Optimization of waste to energy routes through biochemical and thermochemical treatment options of municipal solid waste in Hyderabad, Pakistan

• Existing practice of municipal solid waste management of Hyderabad city, Pakistan have been analyzed.
• Development of scenarios on basis of nature of waste components for optimizing waste to energy route.
• Analyzing the biochemical and thermochemical potential of MSW through various scenarios.
• Evaluation of various treatment technologies under scenarios to optimize waste to energy route.
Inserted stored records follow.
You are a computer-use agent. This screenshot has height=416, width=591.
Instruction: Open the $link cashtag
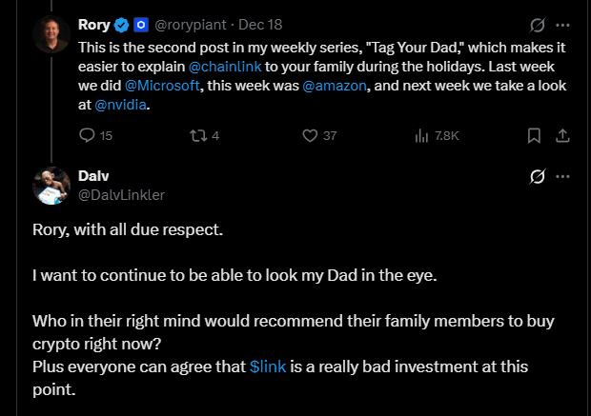[x=267, y=366]
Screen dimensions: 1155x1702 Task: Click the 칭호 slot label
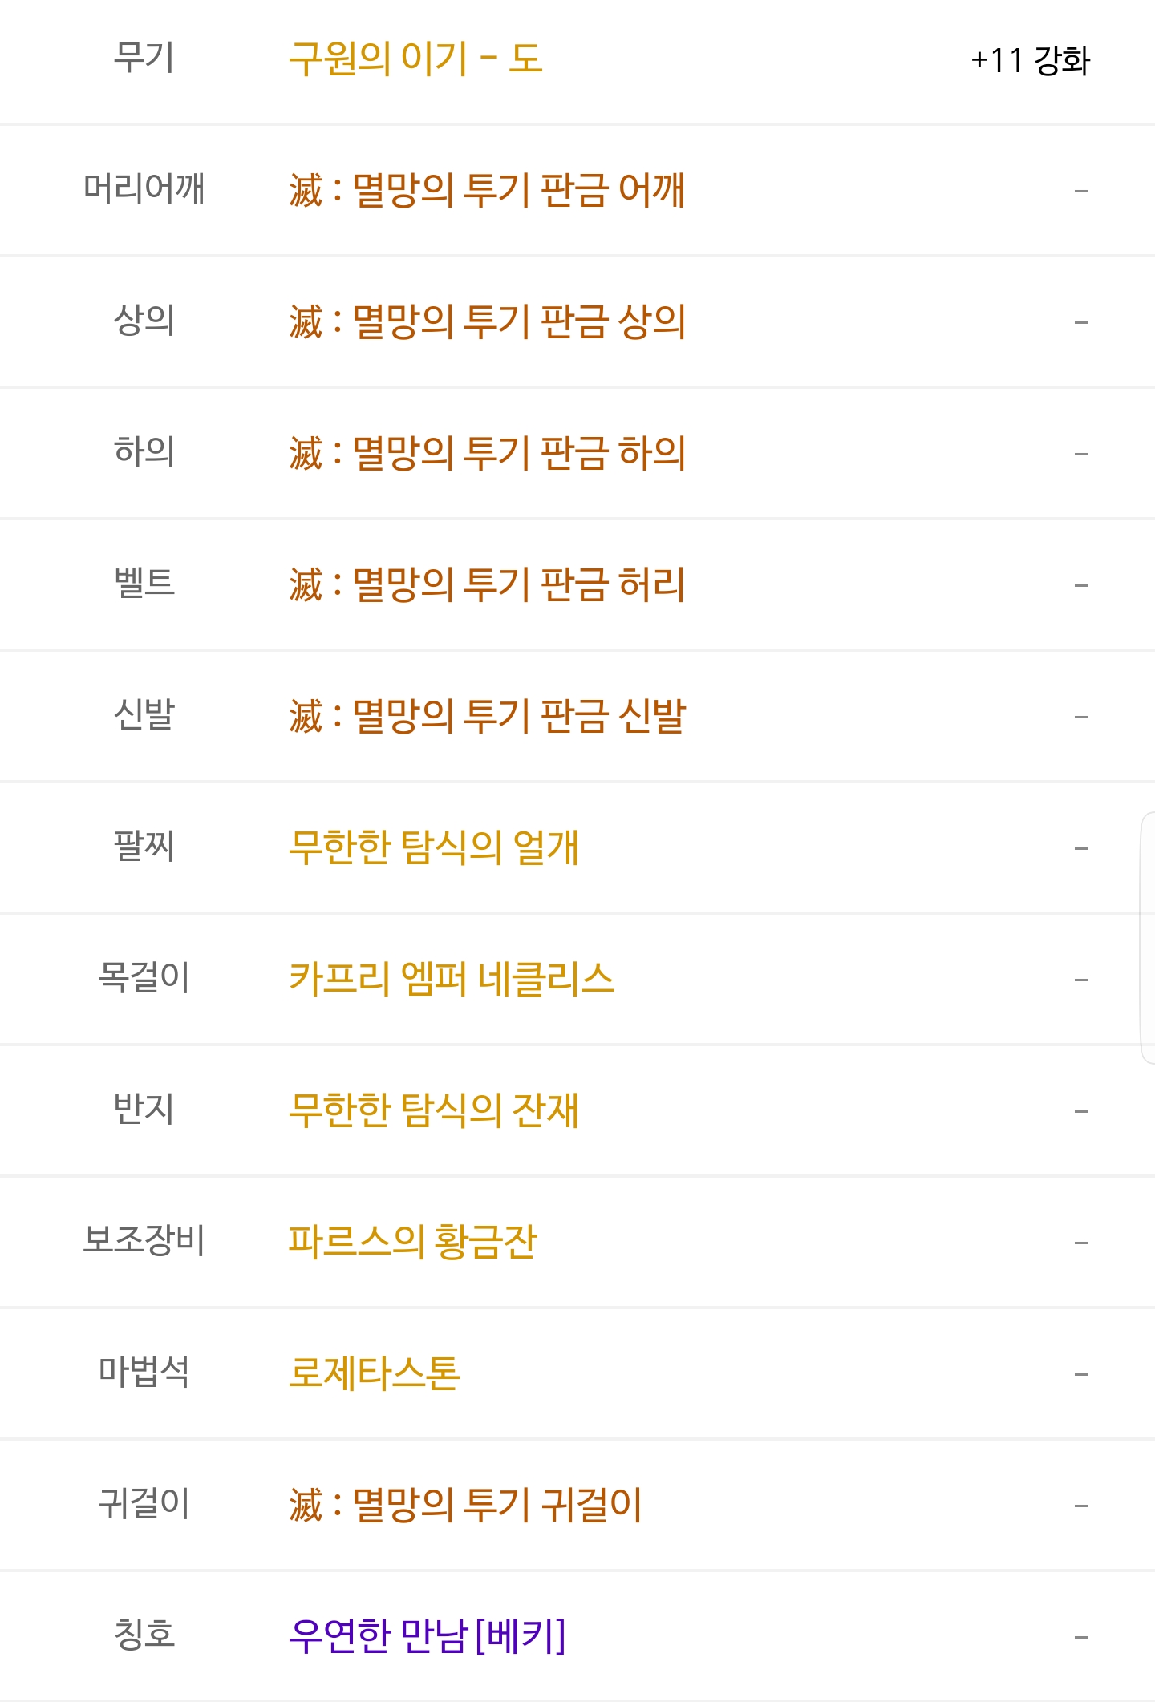point(144,1636)
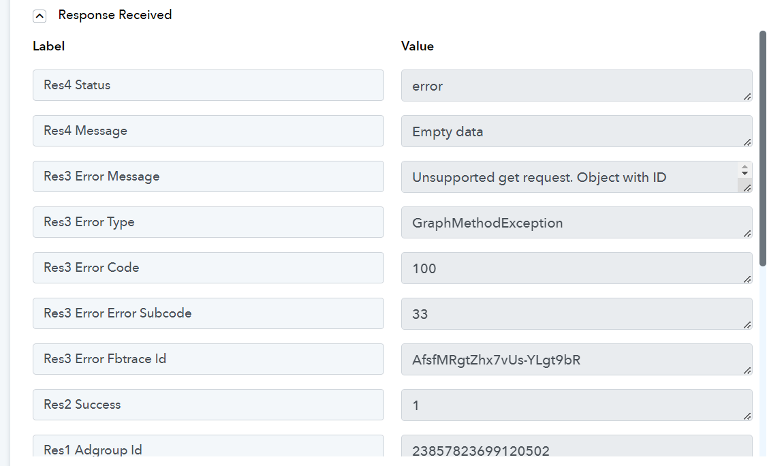784x466 pixels.
Task: Click the GraphMethodException value field
Action: pos(576,223)
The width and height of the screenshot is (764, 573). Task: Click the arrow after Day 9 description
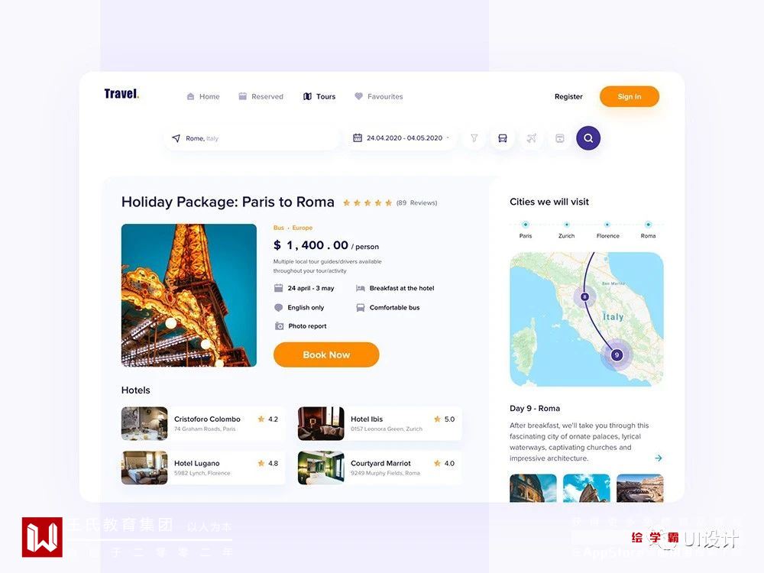coord(659,458)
Improper disposal of municipal solid waste (MSW) has created many environmental problems in Pakistan and the country is facing energy shortages as well. The present study evaluates the biochemical and thermochemical treatment options of MSW in order to address both the endemic environmental challenges and in part the energy shortage. According to the nature of waste components, a number of scenarios were developed to optimize the waste to energy (WTE) routes. The evaluation of treatment options has been performed by mathematical equations using the special characteristics of MSW. The power generation potential (PGP) of biochemical (anaerobic digestion) has been observed in the range of 5.9–11.3 kW/ton day under various scenarios. The PGP of Refuse Derived Fuel (RDF), Mass Burn Incinerator (MBI), Gasification/Pyrolysis (Gasi./Pyro.) and Plasma Arc Gasification (PAG) have been found to be in the range of 2.7–118.6 kW/ton day, 3.8–164.7 kW/ton day, 4.2–184.5 kW/ton day and 5.2–224 kW/ton day, respectively. The highest values of biochemical and all thermochemical technologies have been obtained through the use of scenarios including the putrescible components (PCs) of MSW such as food and yard wastes, and the non-biodegradable components (NBCs) of MSW such as plastic, rubber, leather, textile and wood respectively. Therefore, routes which include these components are the optimized WTE routes for maximum PGP by biochemical and thermochemical treatments of MSW. The findings of study lead to recommend that socio-economic and environmental feasibility of WTE conversion technologies should be performed in the context of the country.